<<<<

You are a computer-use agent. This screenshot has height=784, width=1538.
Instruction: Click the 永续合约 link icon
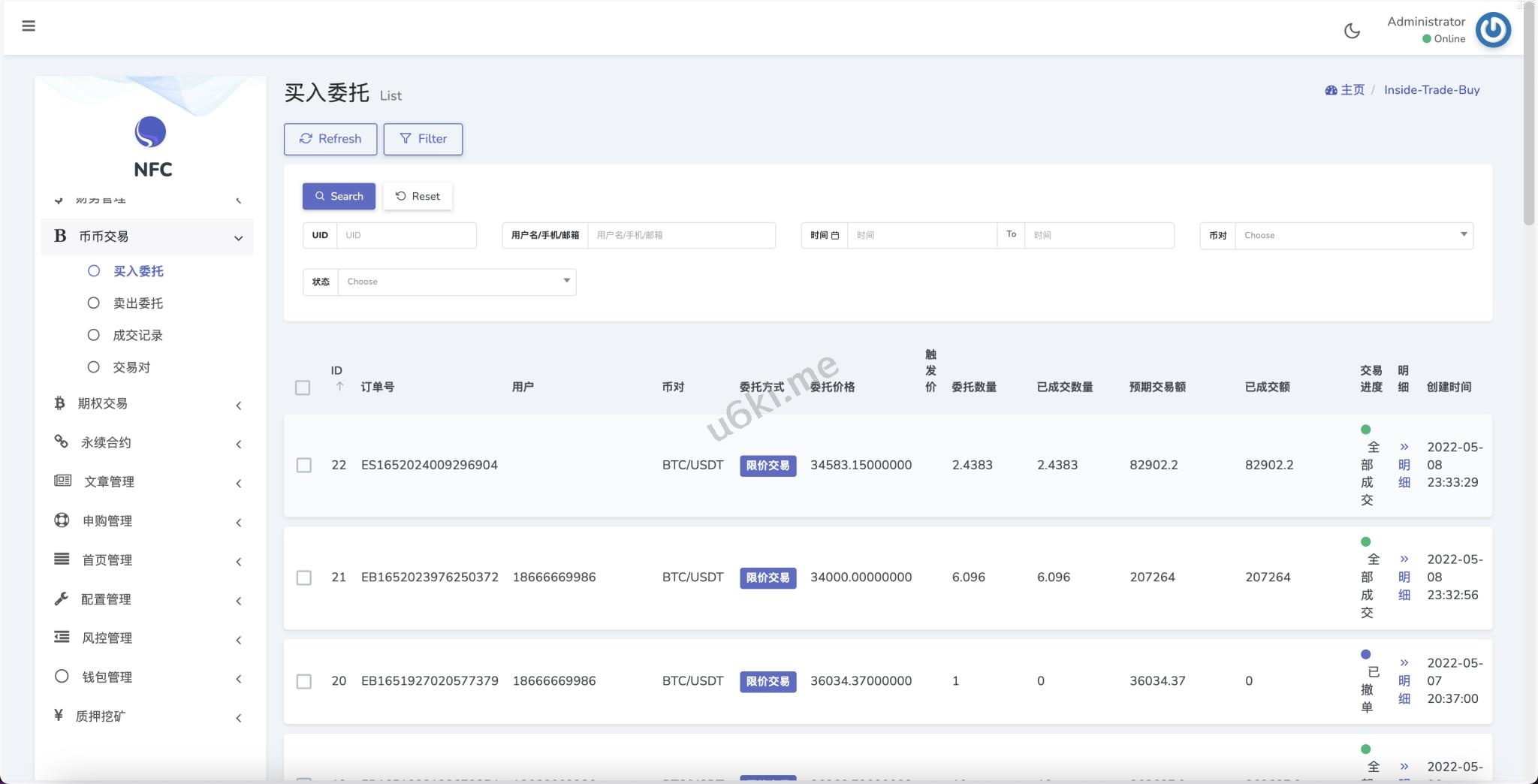62,442
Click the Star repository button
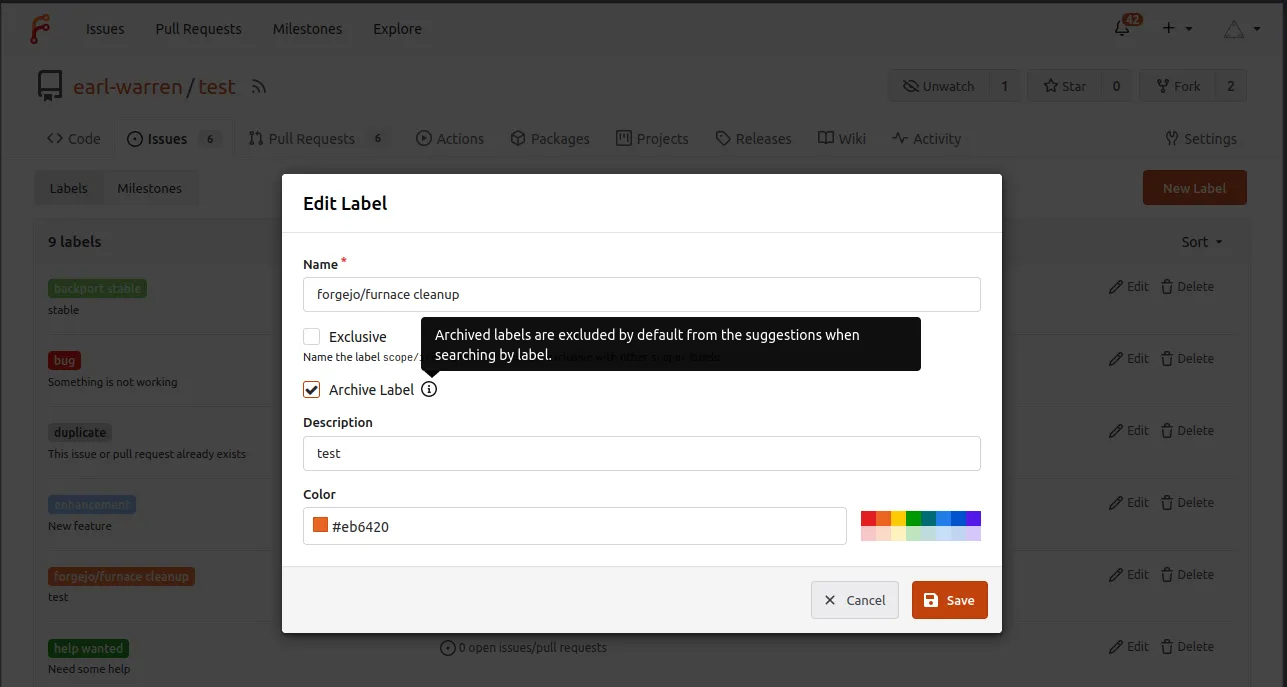This screenshot has height=687, width=1287. 1064,86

>>>>

**Your goal:** Extract every line of text from the listing above, reproducing each one verbatim and leaving out the pictures.

**Answer to the exercise:**
You are a computer-use agent. This screenshot has height=784, width=1538.
Instruction: Click the 永续合约 link icon
62,442
Click the Star repository button
This screenshot has height=687, width=1287. 1064,86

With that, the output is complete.